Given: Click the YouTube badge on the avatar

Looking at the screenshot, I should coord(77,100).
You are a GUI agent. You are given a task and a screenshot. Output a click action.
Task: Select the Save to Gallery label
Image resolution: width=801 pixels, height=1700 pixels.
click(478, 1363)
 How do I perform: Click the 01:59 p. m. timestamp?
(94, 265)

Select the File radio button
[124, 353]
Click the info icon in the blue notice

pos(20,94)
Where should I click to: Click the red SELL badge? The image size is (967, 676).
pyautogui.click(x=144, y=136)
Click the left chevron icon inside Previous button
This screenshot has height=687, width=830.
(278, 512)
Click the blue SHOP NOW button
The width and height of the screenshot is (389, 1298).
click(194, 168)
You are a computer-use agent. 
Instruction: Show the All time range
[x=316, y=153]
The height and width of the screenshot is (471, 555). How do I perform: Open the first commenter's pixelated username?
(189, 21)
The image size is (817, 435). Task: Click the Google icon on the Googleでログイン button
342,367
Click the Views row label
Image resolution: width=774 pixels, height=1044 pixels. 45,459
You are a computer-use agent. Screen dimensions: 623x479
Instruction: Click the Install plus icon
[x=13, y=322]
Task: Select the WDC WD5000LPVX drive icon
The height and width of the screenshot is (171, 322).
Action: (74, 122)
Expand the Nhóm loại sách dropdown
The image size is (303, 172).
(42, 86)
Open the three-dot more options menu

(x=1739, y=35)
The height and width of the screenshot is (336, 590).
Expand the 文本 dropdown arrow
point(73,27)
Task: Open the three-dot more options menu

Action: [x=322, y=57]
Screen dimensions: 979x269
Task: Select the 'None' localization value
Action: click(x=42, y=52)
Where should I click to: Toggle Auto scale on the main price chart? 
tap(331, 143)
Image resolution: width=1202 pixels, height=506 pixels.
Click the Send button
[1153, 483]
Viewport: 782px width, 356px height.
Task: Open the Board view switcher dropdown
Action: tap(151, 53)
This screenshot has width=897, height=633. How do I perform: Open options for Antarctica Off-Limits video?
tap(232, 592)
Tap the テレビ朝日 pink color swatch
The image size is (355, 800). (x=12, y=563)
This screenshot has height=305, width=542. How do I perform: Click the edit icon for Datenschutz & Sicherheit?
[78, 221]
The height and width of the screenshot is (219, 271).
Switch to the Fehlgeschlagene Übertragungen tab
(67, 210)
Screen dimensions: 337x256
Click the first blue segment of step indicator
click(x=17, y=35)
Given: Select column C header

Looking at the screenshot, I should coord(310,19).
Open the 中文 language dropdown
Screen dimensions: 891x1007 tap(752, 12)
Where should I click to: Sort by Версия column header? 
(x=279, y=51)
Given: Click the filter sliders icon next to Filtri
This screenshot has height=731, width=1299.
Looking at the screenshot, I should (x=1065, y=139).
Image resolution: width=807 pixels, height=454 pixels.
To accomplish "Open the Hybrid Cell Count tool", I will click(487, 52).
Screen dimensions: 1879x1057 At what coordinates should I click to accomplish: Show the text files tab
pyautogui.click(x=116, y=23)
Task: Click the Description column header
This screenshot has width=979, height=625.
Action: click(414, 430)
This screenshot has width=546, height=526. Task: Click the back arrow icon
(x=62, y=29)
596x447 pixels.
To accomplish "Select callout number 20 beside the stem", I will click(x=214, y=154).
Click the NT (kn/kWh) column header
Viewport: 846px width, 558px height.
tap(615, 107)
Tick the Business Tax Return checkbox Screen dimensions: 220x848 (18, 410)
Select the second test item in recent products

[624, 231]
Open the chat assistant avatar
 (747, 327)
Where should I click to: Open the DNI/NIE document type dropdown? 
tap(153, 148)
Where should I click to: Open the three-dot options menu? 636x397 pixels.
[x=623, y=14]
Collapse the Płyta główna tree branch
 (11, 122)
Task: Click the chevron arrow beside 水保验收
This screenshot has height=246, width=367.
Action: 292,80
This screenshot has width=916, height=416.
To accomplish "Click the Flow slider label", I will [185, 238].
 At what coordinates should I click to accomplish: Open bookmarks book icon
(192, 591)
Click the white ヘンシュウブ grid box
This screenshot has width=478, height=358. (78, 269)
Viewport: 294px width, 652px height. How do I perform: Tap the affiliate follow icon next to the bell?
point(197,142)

=== Exercise prompt ===
Return every line in the listing that contains the word "agent".

=== Response area ===
You are a GUI agent. You are given a task and a screenshot. Output a click action.
You are a computer-use agent. 
You are a computer-use agent. Screen dimensions: 623x479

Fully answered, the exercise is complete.